A pair of new surveys show college-going Americans believe they’ve “grossly overpaid” for their college education. Many also say they now face “severely diminished” income-earning prospects
The data comes from TestMax, a college test prep company based in Santa Monica, Cal.
The company has released two surveys of over 3,000 students from U.S. universities (one survey canvasses undergraduates and the other one covers graduate school students). The studies claim “grave implications for the future of higher education - indicating a looming collapse - and reflect the depth of the COVID-19 recession’s impact on the job market.”
Take a look at these eye-opening takeaways from both surveys:
--- 74% of undergrads feel they have overpaid for their education by an average of 57%.
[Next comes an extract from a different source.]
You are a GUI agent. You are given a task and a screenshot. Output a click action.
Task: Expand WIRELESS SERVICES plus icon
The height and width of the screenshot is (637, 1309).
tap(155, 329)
--- 56% of undergrads, state their income-earning abilities have been diminished by an average of 57% and 45%, respectively.
--- 62% of students said it will take them considerably longer than anticipated to pay off their student loans.
--- 50% of law students say that if it were possible, they would likely not have chosen to go to law school knowing what they know now.
“The general finding is that students overwhelmingly feel that tuition is about 50% too high relative to their income-earning abilities,” TestMax states. “Such findings, as time goes on, could dramatically disrupt the norm of higher-education, and lead to monumental shifts in how young people enter the workforce.”
The company also notes that the traditional path from high-school to college to the workforce has been disrupted by COVID-19 and that the $23 billion in lost revenue this Fall (from a 15% admission reduction linked to the pandemic) is “just the beginning” of higher education's decline.
Overall, TestMax paints a grim picture of the current U.S. college landscape these days. Could the stranglehold colleges historically hold on young Americans looking for professional careers be coming to an end?
It’s likely too early to say, but you can’t discount the possibility - and this data proves it.